Tetapi pendekatan seperti itu membutuhkan sumber daya yang intensif, mengharuskan ahli statistik pemerintah untuk mengumpulkan dan memverifikasi data eksternal, mencari cara untuk menggabungkan sumber-sumber yang berbeda, dan menguji statistik yang dihasilkan untuk memastikan keandalannya – semua sambil terus menghasilkan laporan menggunakan metode tradisional.

Sumber daya untuk jenis inovasi tersebut langka. Dana untuk Biro Statistik Tenaga Kerja telah turun 18 persen dalam nilai terkoreksi inflasi sejak 2009, laporan American Statistical Association menemukan. Badan lain juga telah melihat anggaran mereka menurun, bahkan ketika biaya hanya mempertahankan operasi yang ada telah meningkat.

“Badan ditugaskan tidak hanya untuk menghasilkan angka bulan ini atau kuartal ini tetapi juga terus-menerus melakukan modernisasi agar mereka tidak kehilangan keyakinan dan kualitas,” kata Ms. Groshen. “Tetapi sejarah pendanaan yang kurang selama 20 tahun terakhir paling tidak berarti bahwa mereka memiliki kesempatan yang lebih sedikit untuk melakukan penelitian dan untuk memajukan rencana modernisasi yang mereka ketahui diperlukan.”

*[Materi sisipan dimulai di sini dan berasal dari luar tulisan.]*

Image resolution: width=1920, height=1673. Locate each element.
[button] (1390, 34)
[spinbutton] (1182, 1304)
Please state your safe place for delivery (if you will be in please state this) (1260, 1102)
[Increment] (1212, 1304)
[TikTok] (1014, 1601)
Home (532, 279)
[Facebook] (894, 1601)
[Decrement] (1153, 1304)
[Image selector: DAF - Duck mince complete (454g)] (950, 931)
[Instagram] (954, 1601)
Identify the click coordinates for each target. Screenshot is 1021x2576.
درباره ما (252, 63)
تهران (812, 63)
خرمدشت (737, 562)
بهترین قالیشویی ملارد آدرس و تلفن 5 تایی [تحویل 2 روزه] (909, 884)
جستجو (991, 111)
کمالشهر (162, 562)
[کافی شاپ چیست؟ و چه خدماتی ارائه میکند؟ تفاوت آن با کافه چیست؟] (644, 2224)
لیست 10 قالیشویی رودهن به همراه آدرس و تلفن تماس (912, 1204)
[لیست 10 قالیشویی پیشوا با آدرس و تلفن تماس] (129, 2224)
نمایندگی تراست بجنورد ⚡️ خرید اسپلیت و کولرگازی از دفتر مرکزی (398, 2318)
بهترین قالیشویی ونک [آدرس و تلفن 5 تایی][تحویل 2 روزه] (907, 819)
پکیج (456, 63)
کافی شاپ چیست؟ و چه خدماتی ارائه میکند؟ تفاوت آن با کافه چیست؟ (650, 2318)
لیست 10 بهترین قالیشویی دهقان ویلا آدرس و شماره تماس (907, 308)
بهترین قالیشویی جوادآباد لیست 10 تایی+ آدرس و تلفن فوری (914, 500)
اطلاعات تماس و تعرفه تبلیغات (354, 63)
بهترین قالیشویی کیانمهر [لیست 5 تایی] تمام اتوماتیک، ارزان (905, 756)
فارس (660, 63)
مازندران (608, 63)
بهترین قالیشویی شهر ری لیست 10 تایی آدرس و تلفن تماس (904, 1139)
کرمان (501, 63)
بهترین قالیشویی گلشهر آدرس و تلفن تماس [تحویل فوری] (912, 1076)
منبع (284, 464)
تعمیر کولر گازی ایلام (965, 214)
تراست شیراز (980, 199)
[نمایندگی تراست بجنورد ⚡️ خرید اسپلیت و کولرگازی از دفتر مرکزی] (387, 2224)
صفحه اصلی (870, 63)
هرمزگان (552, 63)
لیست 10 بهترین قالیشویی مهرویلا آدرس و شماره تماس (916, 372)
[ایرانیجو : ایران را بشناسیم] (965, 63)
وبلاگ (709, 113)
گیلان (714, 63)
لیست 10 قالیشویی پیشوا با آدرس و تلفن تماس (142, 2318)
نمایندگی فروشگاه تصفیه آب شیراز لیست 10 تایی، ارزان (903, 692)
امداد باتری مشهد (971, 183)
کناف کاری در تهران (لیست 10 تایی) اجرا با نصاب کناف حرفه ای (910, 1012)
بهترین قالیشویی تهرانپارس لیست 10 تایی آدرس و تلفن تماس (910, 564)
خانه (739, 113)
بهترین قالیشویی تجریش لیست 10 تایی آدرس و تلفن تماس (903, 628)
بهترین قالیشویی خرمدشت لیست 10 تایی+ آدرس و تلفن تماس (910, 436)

Laporan baru tersebut menyerukan kepada Kongres untuk memberikan lebih banyak dana kepada badan-badan statistik, untuk memastikan keandalan data yang ada dan sehingga mereka dapat memperluas cakupan bagian-bagian ekonomi yang tidak terukur dengan baik oleh statistik tradisional. Data ketenagakerjaan yang ada, sebagai contoh, telah kesulitan untuk menangkap munculnya pekerjaan gig.

Tetapi pendanaan bukanlah satu-satunya tantangan, demikian diuraikan oleh para penulis laporan. Mereka mengatakan bahwa Kongres juga harus memudahkan badan-badan bertukar data satu sama lain agar mereka dapat beroperasi lebih efisien. Dan mereka mendesak agar perlindungan yang lebih eksplisit diberikan untuk menjaga badan-badan statistik tetap bebas dari interferensi politik.

Kemandirian badan tersebut menarik perhatian lebih selama pemerintahan Trump, ketika Departemen Perdagangan berusaha menambahkan pertanyaan tentang kewarganegaraan ke sensus 2020 – langkah yang dikritik dianggap dimaksudkan untuk menekan respon di daerah yang cenderung mendukung Demokrat. (Pemerintahan Trump menyangkal motivasi politik.)

Akhirnya Mahkamah Agung memblokir upaya tersebut, tetapi peristiwa itu menyoroti bahwa ada sedikit ketentuan hukum yang menjamin badan-badan statistik dapat beroperasi secara independen.

“Faktanya, kita telah mengandalkan norma untuk otonomi badan statistik, dan terkadang norma diubah,” kata Ms. Potok, salah satu penulis laporan. “Itulah mengapa kami mengatakan Kongres perlu membuat undang-undang untuk membuat masalah ini tentang otonomi profesional menjadi undang-undang.”